### PROBLEM TO SOLVE
Copy out the records below unchanged, except that each occurrence of "dropdown" becomes "drop-down".

— BEGIN DATASET ENTRIES —

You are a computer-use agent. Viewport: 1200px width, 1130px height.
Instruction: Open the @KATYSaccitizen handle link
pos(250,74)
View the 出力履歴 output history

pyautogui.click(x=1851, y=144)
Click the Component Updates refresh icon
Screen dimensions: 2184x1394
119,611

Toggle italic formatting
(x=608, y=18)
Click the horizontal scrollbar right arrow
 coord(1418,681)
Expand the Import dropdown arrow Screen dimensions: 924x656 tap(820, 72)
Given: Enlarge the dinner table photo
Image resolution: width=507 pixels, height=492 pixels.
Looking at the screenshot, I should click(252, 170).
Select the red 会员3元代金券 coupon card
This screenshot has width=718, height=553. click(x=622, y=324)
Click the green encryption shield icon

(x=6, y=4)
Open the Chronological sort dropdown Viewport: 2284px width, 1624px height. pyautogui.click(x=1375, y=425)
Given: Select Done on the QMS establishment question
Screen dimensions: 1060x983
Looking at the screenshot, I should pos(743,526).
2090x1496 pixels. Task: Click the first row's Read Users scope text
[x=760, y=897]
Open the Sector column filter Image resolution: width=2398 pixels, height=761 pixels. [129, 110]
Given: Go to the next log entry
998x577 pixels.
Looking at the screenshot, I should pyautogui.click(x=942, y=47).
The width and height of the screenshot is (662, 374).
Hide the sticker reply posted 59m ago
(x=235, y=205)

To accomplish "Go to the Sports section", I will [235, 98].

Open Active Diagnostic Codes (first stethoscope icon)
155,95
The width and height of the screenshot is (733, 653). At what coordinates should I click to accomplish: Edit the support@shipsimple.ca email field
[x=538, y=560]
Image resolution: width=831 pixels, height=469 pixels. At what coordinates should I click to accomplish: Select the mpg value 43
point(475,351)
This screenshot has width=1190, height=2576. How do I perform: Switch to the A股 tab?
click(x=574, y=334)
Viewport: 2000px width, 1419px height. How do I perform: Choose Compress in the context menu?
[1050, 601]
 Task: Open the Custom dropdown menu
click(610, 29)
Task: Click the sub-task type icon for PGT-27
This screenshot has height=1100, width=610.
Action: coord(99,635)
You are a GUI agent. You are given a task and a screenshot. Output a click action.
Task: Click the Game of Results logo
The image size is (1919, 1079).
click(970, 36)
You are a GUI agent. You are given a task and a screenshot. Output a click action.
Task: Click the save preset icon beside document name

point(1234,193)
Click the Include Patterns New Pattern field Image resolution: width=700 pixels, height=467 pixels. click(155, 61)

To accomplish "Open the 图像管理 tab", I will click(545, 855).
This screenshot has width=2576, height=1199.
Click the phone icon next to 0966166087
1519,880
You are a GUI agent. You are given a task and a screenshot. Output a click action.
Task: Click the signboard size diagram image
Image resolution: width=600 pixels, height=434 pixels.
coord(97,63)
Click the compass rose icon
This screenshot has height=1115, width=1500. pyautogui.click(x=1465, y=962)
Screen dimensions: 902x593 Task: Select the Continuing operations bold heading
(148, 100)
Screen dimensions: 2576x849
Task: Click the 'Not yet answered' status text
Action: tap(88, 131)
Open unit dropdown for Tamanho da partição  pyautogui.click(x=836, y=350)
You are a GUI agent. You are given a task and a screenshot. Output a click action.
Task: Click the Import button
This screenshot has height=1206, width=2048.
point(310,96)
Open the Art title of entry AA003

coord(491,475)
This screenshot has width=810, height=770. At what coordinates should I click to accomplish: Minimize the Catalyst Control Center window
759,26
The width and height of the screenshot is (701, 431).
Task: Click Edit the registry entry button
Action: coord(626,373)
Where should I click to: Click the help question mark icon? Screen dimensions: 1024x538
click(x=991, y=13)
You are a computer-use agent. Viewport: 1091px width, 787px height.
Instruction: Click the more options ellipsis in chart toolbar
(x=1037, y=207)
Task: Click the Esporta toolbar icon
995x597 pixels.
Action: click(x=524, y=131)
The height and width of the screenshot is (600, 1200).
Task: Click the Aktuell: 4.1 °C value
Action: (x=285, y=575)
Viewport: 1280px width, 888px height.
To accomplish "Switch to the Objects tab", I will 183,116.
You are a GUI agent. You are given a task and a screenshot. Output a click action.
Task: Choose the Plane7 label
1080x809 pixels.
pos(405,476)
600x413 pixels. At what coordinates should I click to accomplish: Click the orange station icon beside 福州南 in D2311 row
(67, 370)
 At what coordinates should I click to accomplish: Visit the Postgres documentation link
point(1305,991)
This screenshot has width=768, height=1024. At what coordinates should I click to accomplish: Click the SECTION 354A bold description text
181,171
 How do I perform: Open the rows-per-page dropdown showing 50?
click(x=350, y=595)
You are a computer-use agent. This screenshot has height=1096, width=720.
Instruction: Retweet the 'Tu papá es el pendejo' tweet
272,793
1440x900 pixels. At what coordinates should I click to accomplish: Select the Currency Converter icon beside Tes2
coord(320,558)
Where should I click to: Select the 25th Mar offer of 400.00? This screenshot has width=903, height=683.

— END DATASET ENTRIES —

### ANSWER TO THE TASK
You are a computer-use agent. Viewport: 1200px width, 1130px height.
Instruction: Open the @KATYSaccitizen handle link
pos(250,74)
View the 出力履歴 output history

pyautogui.click(x=1851, y=144)
Click the Component Updates refresh icon
Screen dimensions: 2184x1394
119,611

Toggle italic formatting
(x=608, y=18)
Click the horizontal scrollbar right arrow
 coord(1418,681)
Expand the Import drop-down arrow Screen dimensions: 924x656 tap(820, 72)
Given: Enlarge the dinner table photo
Image resolution: width=507 pixels, height=492 pixels.
Looking at the screenshot, I should click(252, 170).
Select the red 会员3元代金券 coupon card
This screenshot has width=718, height=553. click(x=622, y=324)
Click the green encryption shield icon

(x=6, y=4)
Open the Chronological sort drop-down Viewport: 2284px width, 1624px height. pyautogui.click(x=1375, y=425)
Given: Select Done on the QMS establishment question
Screen dimensions: 1060x983
Looking at the screenshot, I should pos(743,526).
2090x1496 pixels. Task: Click the first row's Read Users scope text
[x=760, y=897]
Open the Sector column filter Image resolution: width=2398 pixels, height=761 pixels. [129, 110]
Given: Go to the next log entry
998x577 pixels.
Looking at the screenshot, I should pyautogui.click(x=942, y=47).
The width and height of the screenshot is (662, 374).
Hide the sticker reply posted 59m ago
(x=235, y=205)

To accomplish "Go to the Sports section", I will [235, 98].

Open Active Diagnostic Codes (first stethoscope icon)
155,95
The width and height of the screenshot is (733, 653). At what coordinates should I click to accomplish: Edit the support@shipsimple.ca email field
[x=538, y=560]
Image resolution: width=831 pixels, height=469 pixels. At what coordinates should I click to accomplish: Select the mpg value 43
point(475,351)
This screenshot has width=1190, height=2576. How do I perform: Switch to the A股 tab?
click(x=574, y=334)
Viewport: 2000px width, 1419px height. How do I perform: Choose Compress in the context menu?
[1050, 601]
 Task: Open the Custom drop-down menu
click(610, 29)
Task: Click the sub-task type icon for PGT-27
This screenshot has height=1100, width=610.
Action: coord(99,635)
You are a GUI agent. You are given a task and a screenshot. Output a click action.
Task: Click the Game of Results logo
The image size is (1919, 1079).
click(970, 36)
You are a GUI agent. You are given a task and a screenshot. Output a click action.
Task: Click the save preset icon beside document name

point(1234,193)
Click the Include Patterns New Pattern field Image resolution: width=700 pixels, height=467 pixels. click(155, 61)

To accomplish "Open the 图像管理 tab", I will click(545, 855).
This screenshot has width=2576, height=1199.
Click the phone icon next to 0966166087
1519,880
You are a GUI agent. You are given a task and a screenshot. Output a click action.
Task: Click the signboard size diagram image
Image resolution: width=600 pixels, height=434 pixels.
coord(97,63)
Click the compass rose icon
This screenshot has height=1115, width=1500. pyautogui.click(x=1465, y=962)
Screen dimensions: 902x593 Task: Select the Continuing operations bold heading
(148, 100)
Screen dimensions: 2576x849
Task: Click the 'Not yet answered' status text
Action: tap(88, 131)
Open unit drop-down for Tamanho da partição  pyautogui.click(x=836, y=350)
You are a GUI agent. You are given a task and a screenshot. Output a click action.
Task: Click the Import button
This screenshot has height=1206, width=2048.
point(310,96)
Open the Art title of entry AA003

coord(491,475)
This screenshot has width=810, height=770. At what coordinates should I click to accomplish: Minimize the Catalyst Control Center window
759,26
The width and height of the screenshot is (701, 431).
Task: Click Edit the registry entry button
Action: coord(626,373)
Where should I click to: Click the help question mark icon? Screen dimensions: 1024x538
click(x=991, y=13)
You are a computer-use agent. Viewport: 1091px width, 787px height.
Instruction: Click the more options ellipsis in chart toolbar
(x=1037, y=207)
Task: Click the Esporta toolbar icon
995x597 pixels.
Action: click(x=524, y=131)
The height and width of the screenshot is (600, 1200).
Task: Click the Aktuell: 4.1 °C value
Action: (x=285, y=575)
Viewport: 1280px width, 888px height.
To accomplish "Switch to the Objects tab", I will 183,116.
You are a GUI agent. You are given a task and a screenshot. Output a click action.
Task: Choose the Plane7 label
1080x809 pixels.
pos(405,476)
600x413 pixels. At what coordinates should I click to accomplish: Click the orange station icon beside 福州南 in D2311 row
(67, 370)
 At what coordinates should I click to accomplish: Visit the Postgres documentation link
point(1305,991)
This screenshot has width=768, height=1024. At what coordinates should I click to accomplish: Click the SECTION 354A bold description text
181,171
 How do I perform: Open the rows-per-page drop-down showing 50?
click(x=350, y=595)
You are a computer-use agent. This screenshot has height=1096, width=720.
Instruction: Retweet the 'Tu papá es el pendejo' tweet
272,793
1440x900 pixels. At what coordinates should I click to accomplish: Select the Currency Converter icon beside Tes2
coord(320,558)
Where should I click to: Select the 25th Mar offer of 400.00? This screenshot has width=903, height=683.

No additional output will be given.